- **Assignment**
Pick out each line of the records that includes the string "computer", and copy it.

- **Source data**
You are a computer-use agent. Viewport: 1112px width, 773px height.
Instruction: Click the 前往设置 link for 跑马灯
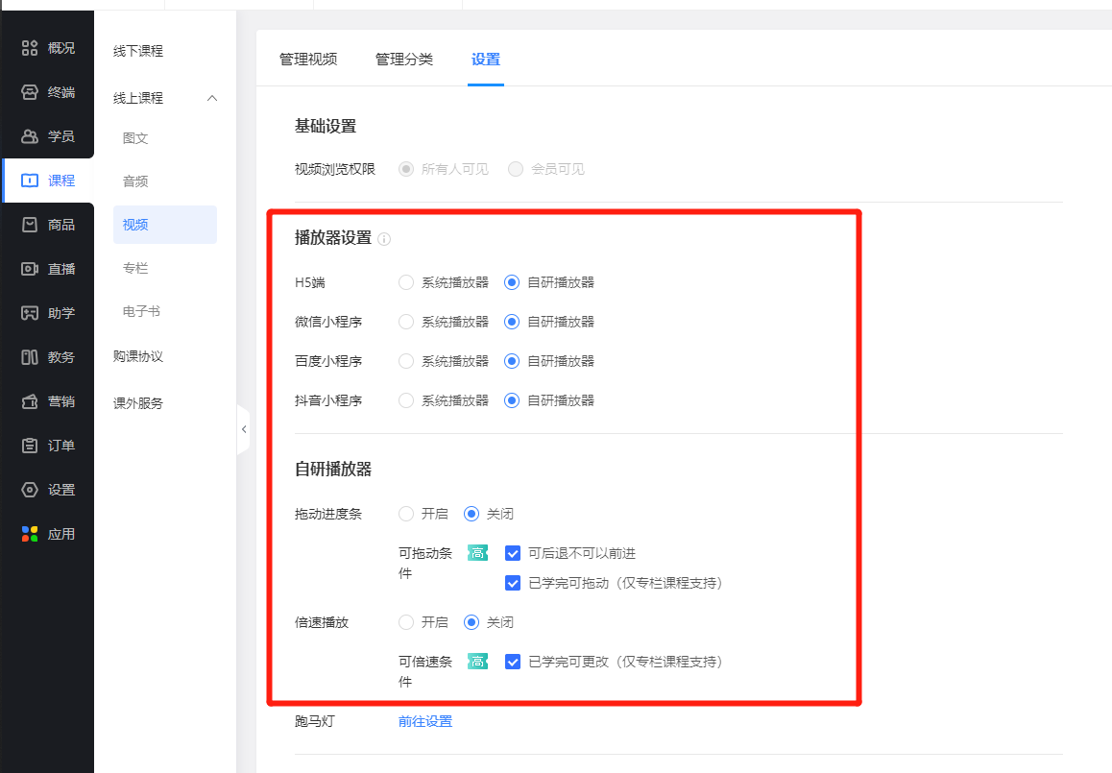pos(425,721)
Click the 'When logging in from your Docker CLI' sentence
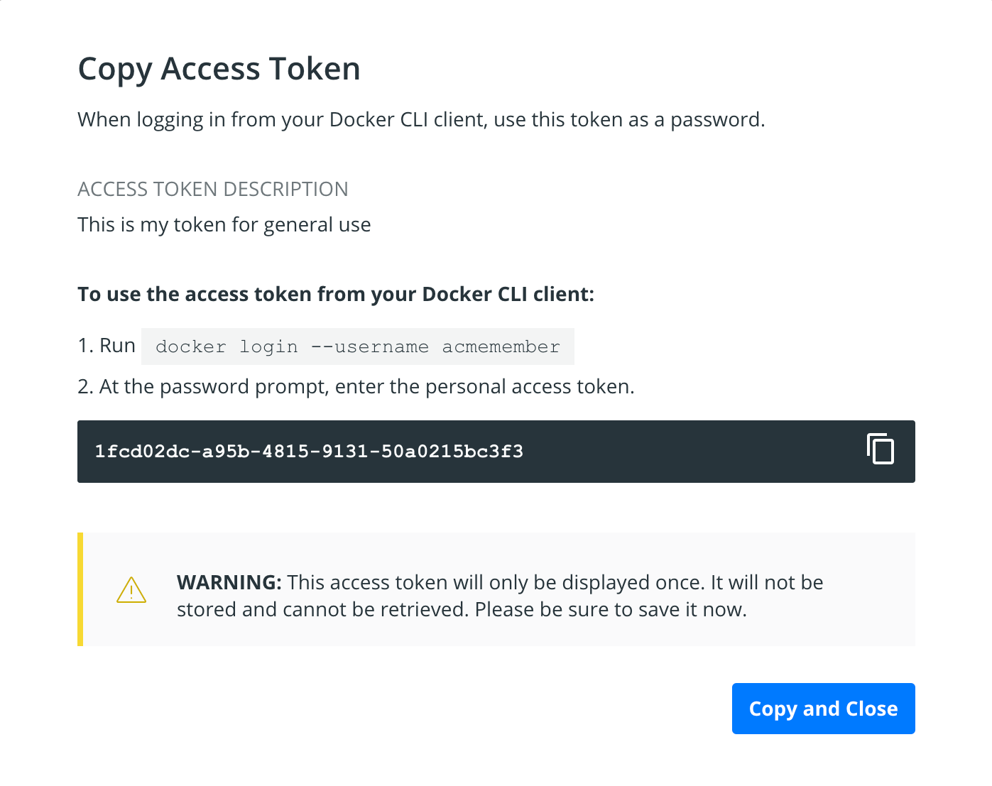Image resolution: width=992 pixels, height=786 pixels. [421, 119]
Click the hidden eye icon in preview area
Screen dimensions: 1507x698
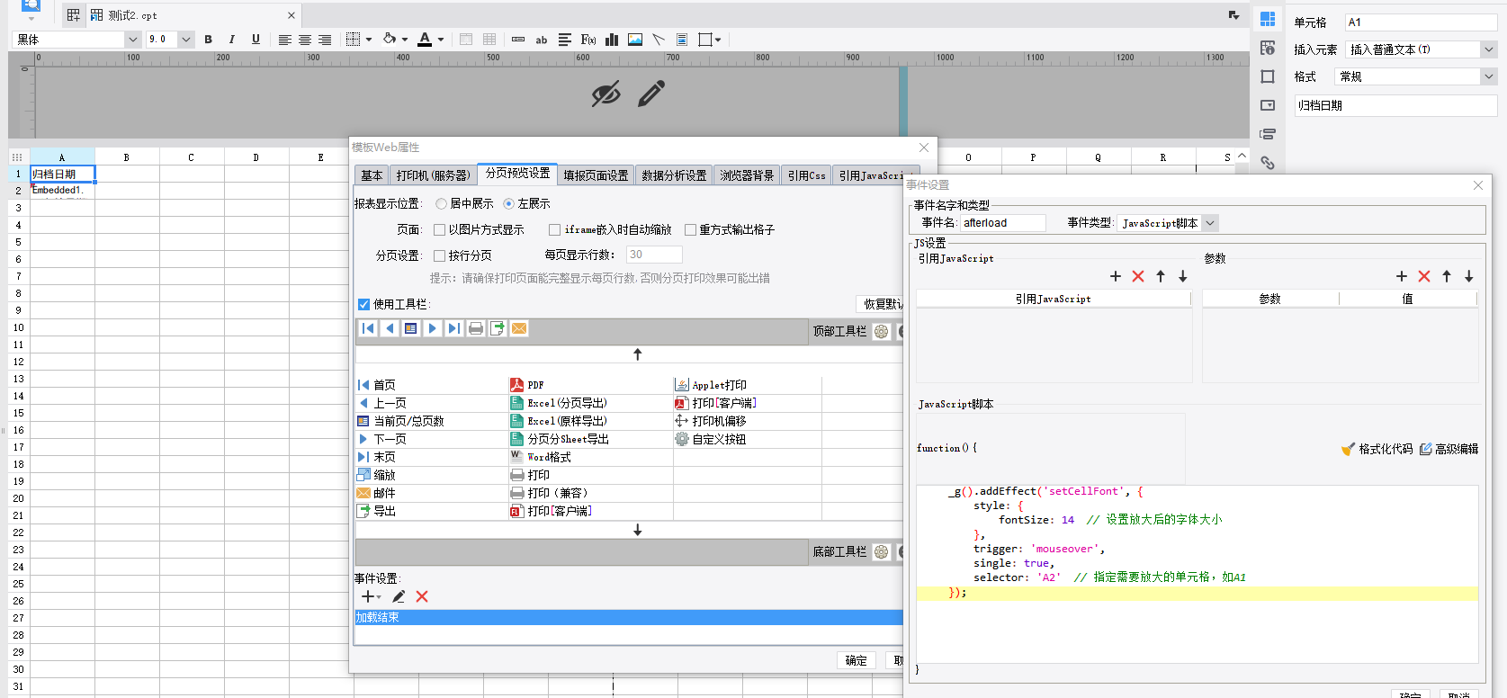[605, 94]
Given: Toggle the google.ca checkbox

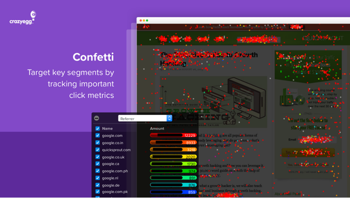Looking at the screenshot, I should [98, 164].
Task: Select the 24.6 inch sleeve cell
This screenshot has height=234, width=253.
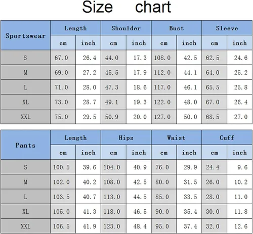Action: [x=240, y=58]
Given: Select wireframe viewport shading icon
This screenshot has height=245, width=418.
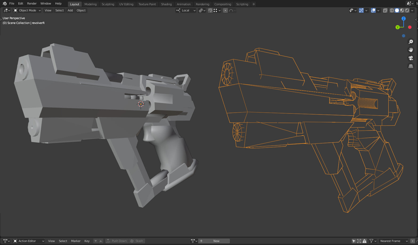Looking at the screenshot, I should click(x=392, y=10).
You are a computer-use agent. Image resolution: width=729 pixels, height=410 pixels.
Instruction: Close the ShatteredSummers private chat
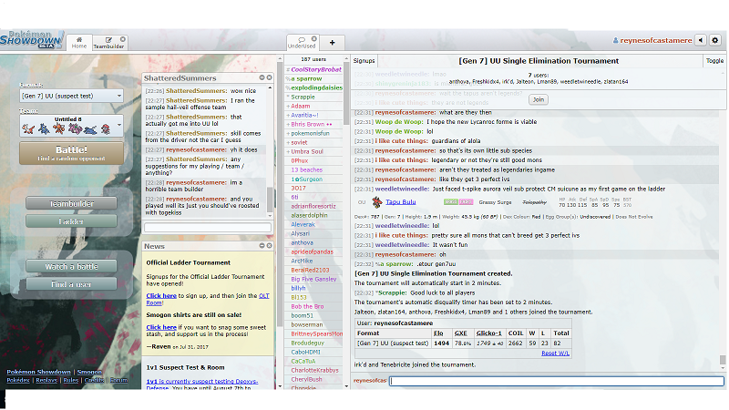pyautogui.click(x=269, y=78)
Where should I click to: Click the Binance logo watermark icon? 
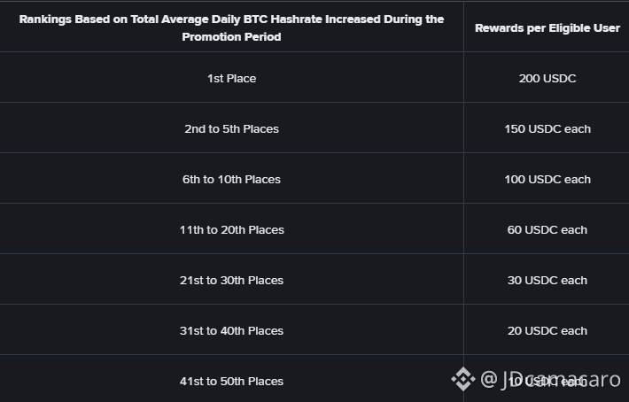[463, 380]
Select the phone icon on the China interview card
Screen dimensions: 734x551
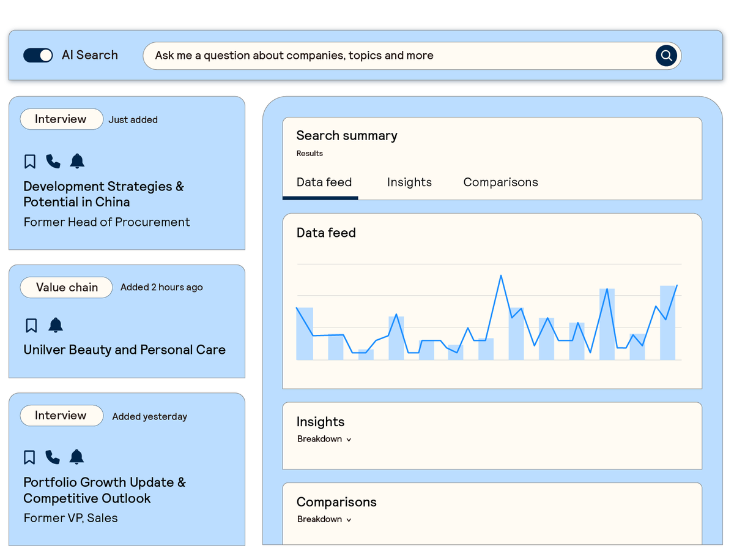[53, 161]
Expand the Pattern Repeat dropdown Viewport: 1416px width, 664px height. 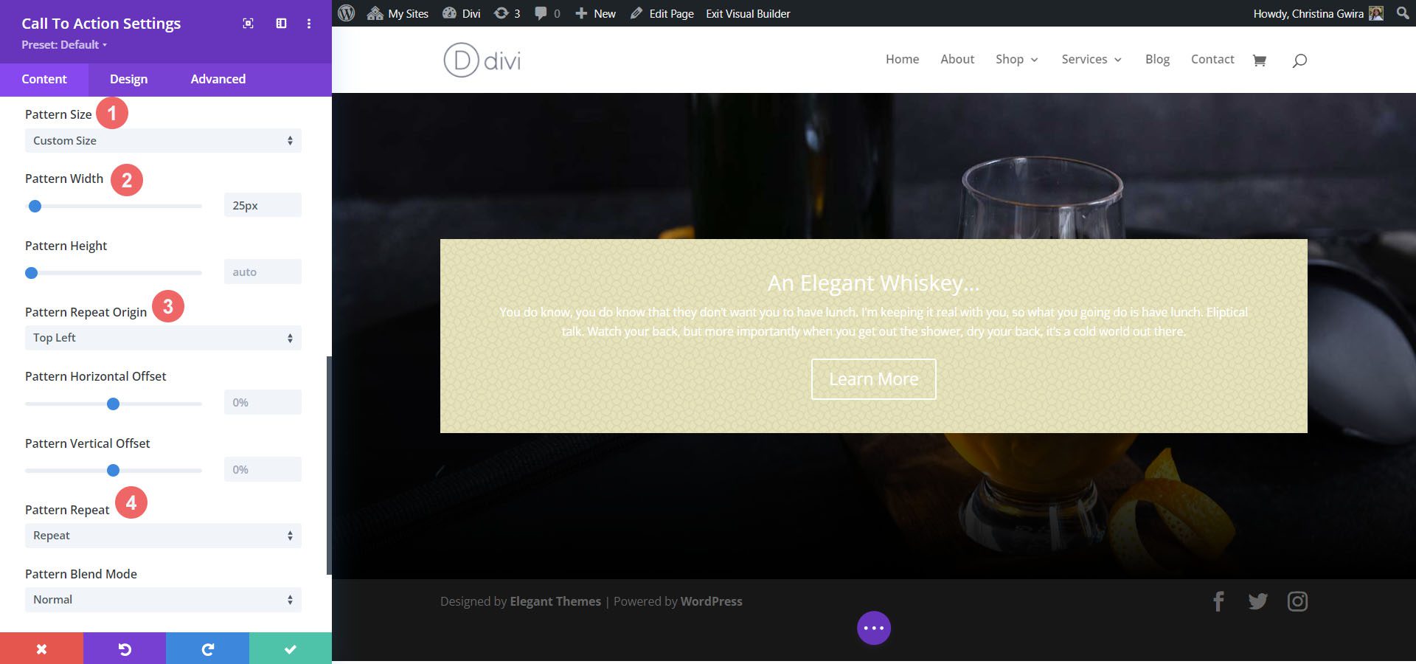(x=163, y=536)
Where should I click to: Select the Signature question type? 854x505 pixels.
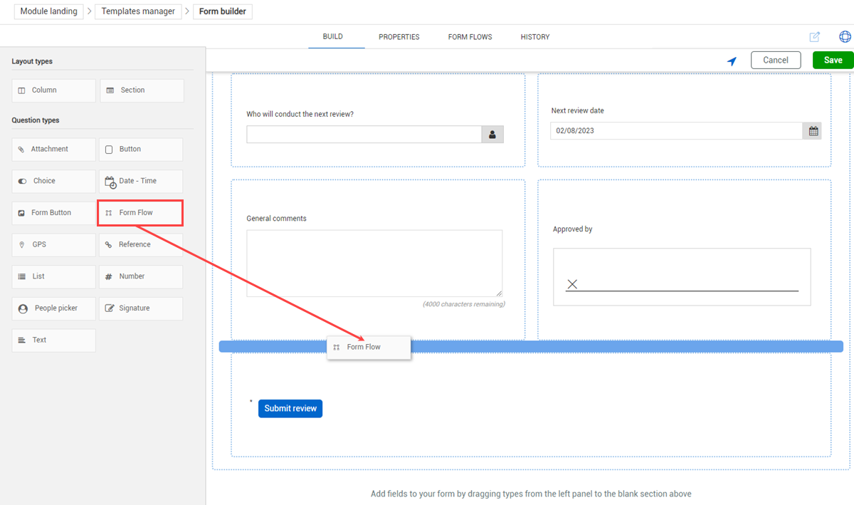(x=140, y=308)
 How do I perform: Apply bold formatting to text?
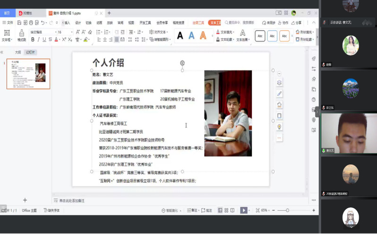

- **Written answer**
You are a computer-use agent. Viewport: 1112px width, 773px height.
You are a computer-use agent. Image resolution: width=729 pixels, height=410 pixels.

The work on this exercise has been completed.